Editor, The Times-Picayune:

I was deeply saddened by the letter from Maria E. Monahan questioning Hillary Clinton's sincerity in her expression of desire for another child because of her pro-choice convictions. Worse than the lack of understanding that a large part of the reason for many people's support of the right to choose an abortion is concern for the quality of life of our children, was the dehumanizing of one whom she perceives as the opposition. If we disagree with one another, the other must have no good qualities or motivations, or even be able to rise to true humanity. As the rhetoric becomes more and more shrill, we become less able to see one another as the well-meaning (if sometimes mistaken) people that most of us are, brothers and sisters in the human family. This encourages the unstable among us to treat one another as less than human, murderously attacking clinics and office buildings and burning churches.

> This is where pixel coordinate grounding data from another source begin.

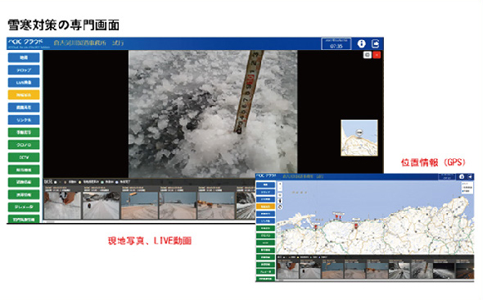Toggle the yellow status filter dot in photo strip
This screenshot has height=300, width=483.
(79, 182)
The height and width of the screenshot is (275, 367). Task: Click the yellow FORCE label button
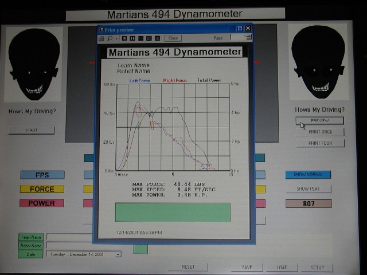pos(42,188)
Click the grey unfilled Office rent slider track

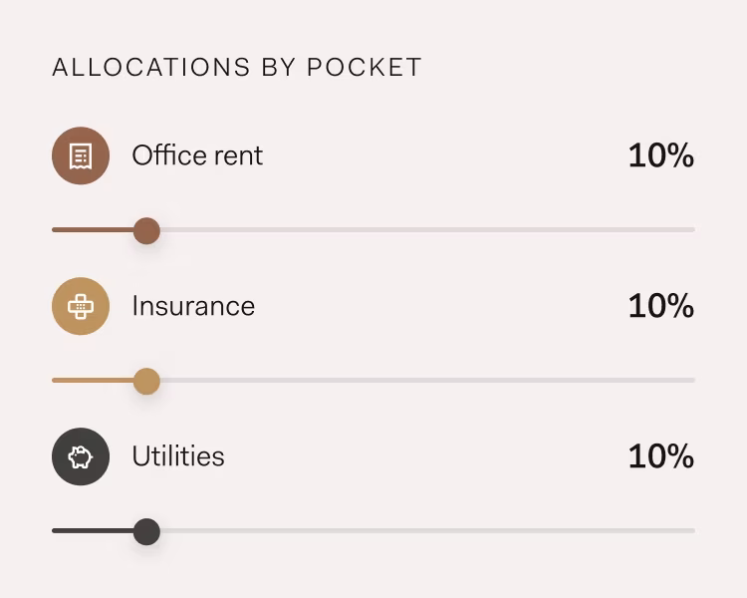coord(427,230)
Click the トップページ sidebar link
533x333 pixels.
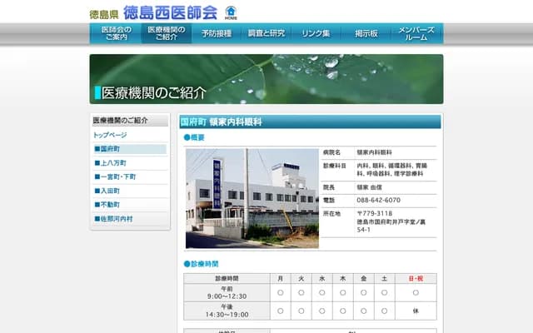click(x=110, y=135)
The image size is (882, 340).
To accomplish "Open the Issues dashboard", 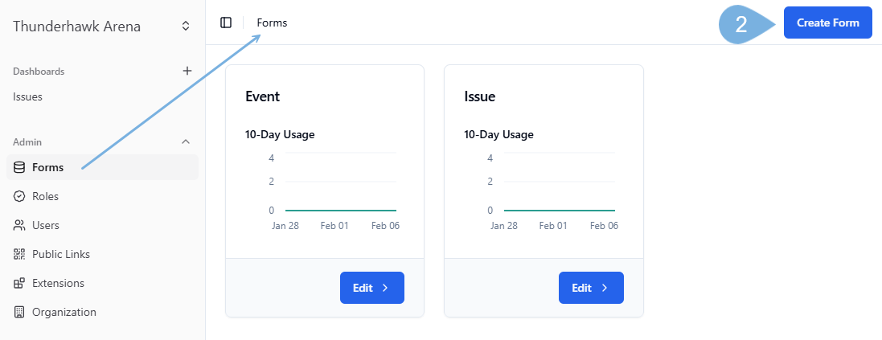I will click(x=27, y=96).
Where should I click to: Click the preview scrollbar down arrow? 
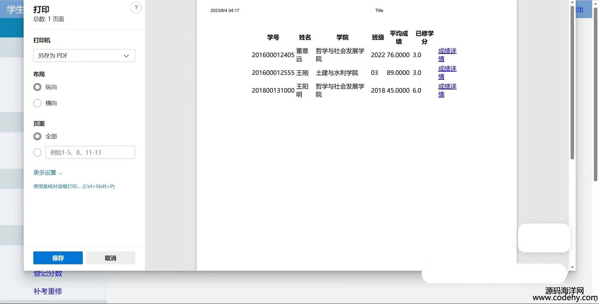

There has been an understandable attempt to discover a conspiracy in the widespread arson destroying black churches. I feel that it is even more frightening to think, as I do, that no conspiracy exists - that we have allowed the shrillness of our hate-filled rhetoric to encourage the spontaneous response of destruction by isolated individuals. Those who are motivated to destroy are unbalanced, but even the sanest of us find the gaps between us widening, and it becomes harder to remember that we are all one family of humankind, whatever our color, the shape of our eyes, our sex or sexual orientation, or our political or religious convictions. The voices of separation have become too loud to permit us to hear the murmur of human unity. We must, before it is too late, lower our voices and listen to those who speak far too quietly of those human qualities which transcend our differences: qualities of compassion, understanding, and commitment to justice for every member of the human family.